When we want to get a profile from gprof we ask gcc to insert additional code (a function call) into the compiled binary, hence there is no need for any special hardware support - no issues running the tool in a VM/container etc whereas some tools need to access the CPU directly via passthrough, or you need to be root etc.

The general workflow is as follows

Build a binary using the flag -pg this will create a “special” build of your program which implements profiling - the program should operate as normal, albeit a bit slower. the implementation of profiling is detailed here in the gprof man/help/doc page

There will be an additional symbol/function inserted into the binary that gcc produces. In the output of nm you will see this function - it is called mcount. This is the function that does the work of figuring out which function calls what - so an easy way to see if a binary has profiling enabled is to look for that symbol.

During compilation/linking gcc inserts calls to mcount into each function call in the assembly/binary that it produces for you.

In the output below the symbol counter is just a variable in my program.

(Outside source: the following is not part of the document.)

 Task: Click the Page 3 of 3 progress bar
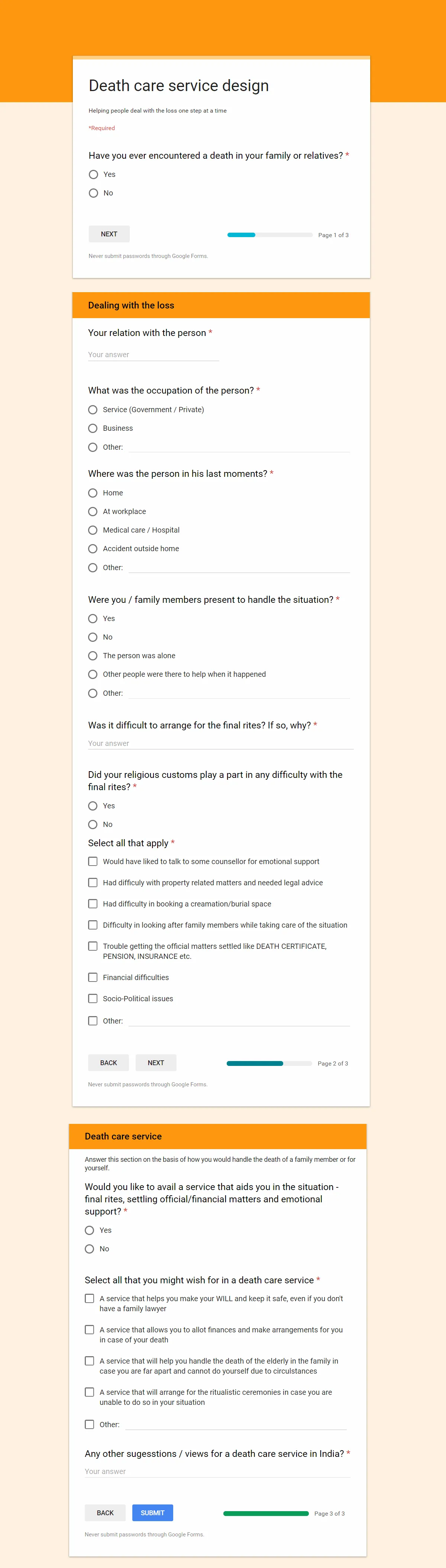pos(266,1514)
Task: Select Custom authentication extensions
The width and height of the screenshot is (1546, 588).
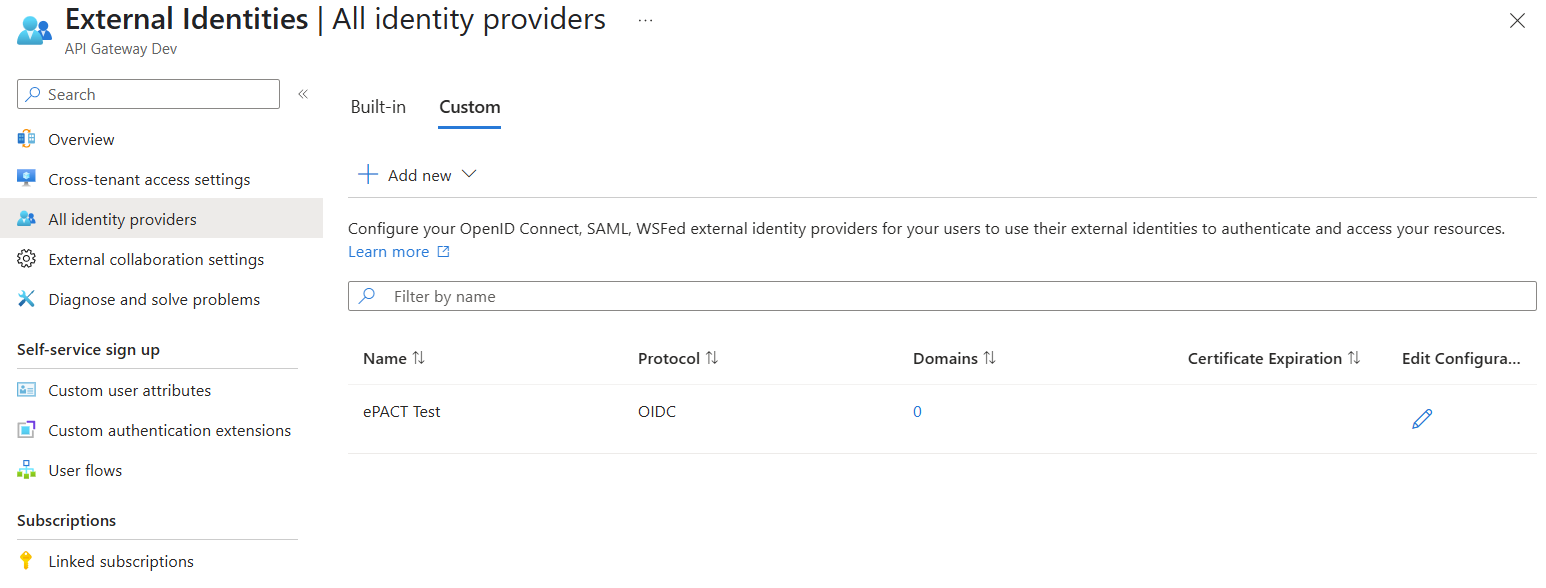Action: 169,429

gary:~/git/unixfun/simple-call$ cc -o 1b-pg -pg simple_call_1B.c
gary:~/git/unixfun/simple-call$ nm ./1b-pg |grep count

0000000000004018 B counter
                 U mcount@GLIBC_2.2.5    <----- This binary has profiling enabled

gary:~/git/unixfun/simple-call$ cc -o 1b simple_call_1B.c
gary@:~/git/unixfun/simple-call$ nm ./1b |grep count

0000000000004014 B counter
                                         <------- No mcount, means no profiling

Also in the assembly you will see calls to _mcount. Output from objdump -d <binary>

    1242:       53                      push   %rbx
    1243:       ff 15 9f 2d 00 00       call   *0x2d9f(%rip) # 3fe8 <mcount@GLIBC_2.2.5>  <----- this is only seen in pg builds
    1249:       bb 00 ca 9a 3b          mov    $0x3b9aca00,%ebx

When you run the binary compiled with -pg it will create a binary output file called gmon.out in the currenty working directory.
Then use the gprof tool to read the gmon.out - it needs to reference the binary (compiled with pg) to show the right symbols/functions etc. In our example below for the binary compiled with profiling. After the run completes - issue gprof 1b-pg and the gprof command will read the file gmon.out and use the symbols in the binary to display the correct function names.